### WHAT THE EXERCISE ASKS
Restate word for word the section of the entries that opens at the line containing "Click Jenaro Villamil's profile picture" and closes at the line containing "Instruction: Click the", both lines kept, pictures dropped.

***** TASK DATA *****

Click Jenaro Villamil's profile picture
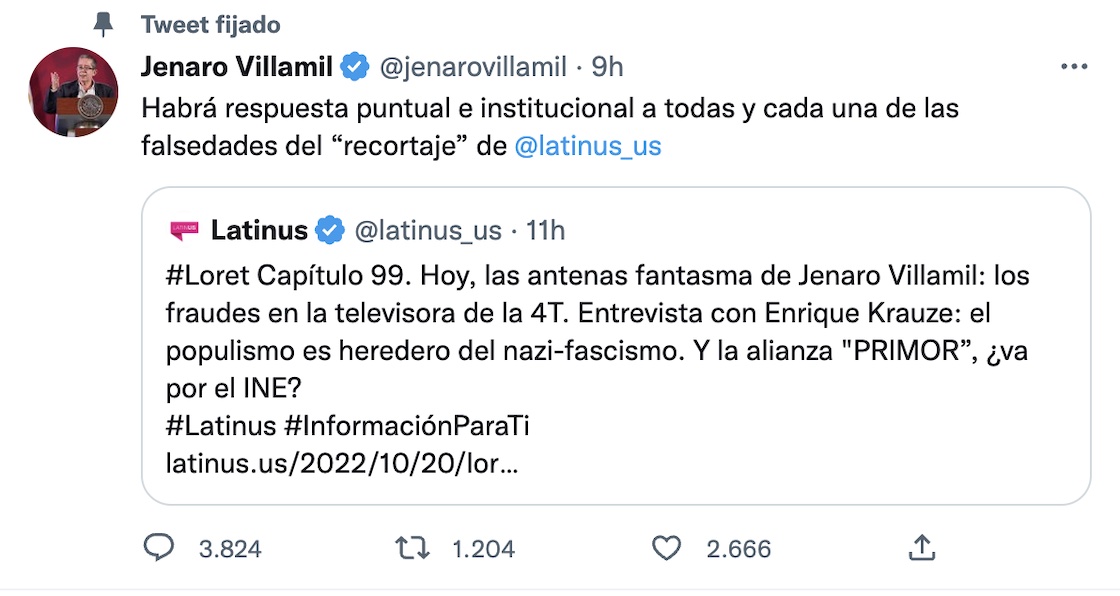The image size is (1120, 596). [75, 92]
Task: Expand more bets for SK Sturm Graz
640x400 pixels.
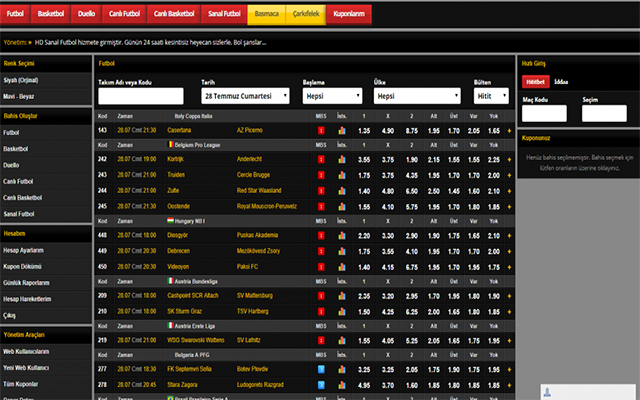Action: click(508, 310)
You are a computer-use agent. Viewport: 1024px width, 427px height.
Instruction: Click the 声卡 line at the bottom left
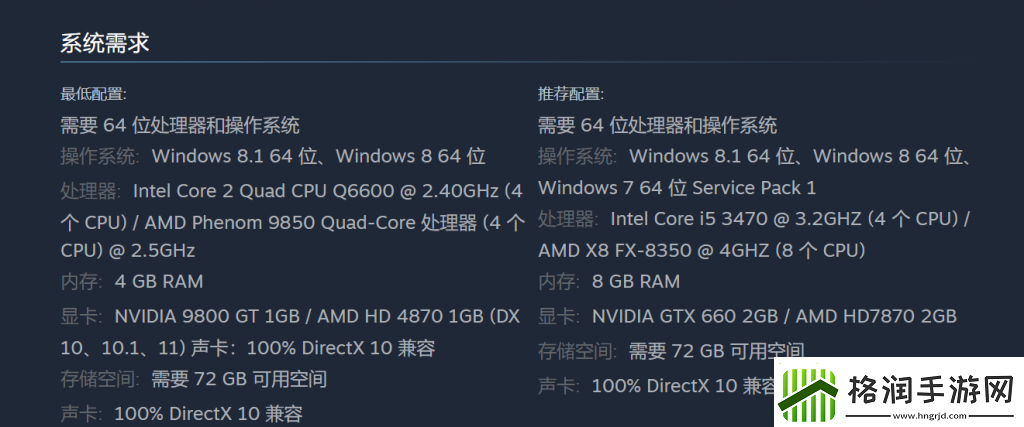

*****
***** TASK DATA *****

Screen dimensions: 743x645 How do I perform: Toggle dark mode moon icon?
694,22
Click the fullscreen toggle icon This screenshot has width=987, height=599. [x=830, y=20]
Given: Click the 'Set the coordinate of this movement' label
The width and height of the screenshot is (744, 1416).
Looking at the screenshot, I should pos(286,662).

*****
***** TASK DATA *****

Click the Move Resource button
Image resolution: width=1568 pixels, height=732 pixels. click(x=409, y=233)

*****

### SOLUTION TO THE EXERCISE
Click Jenaro Villamil's profile picture
The image size is (1120, 596). [75, 92]
Task: Expand more bets for SK Sturm Graz
640x400 pixels.
Action: click(508, 310)
You are a computer-use agent. Viewport: 1024px width, 427px height.
Instruction: Click the 声卡 line at the bottom left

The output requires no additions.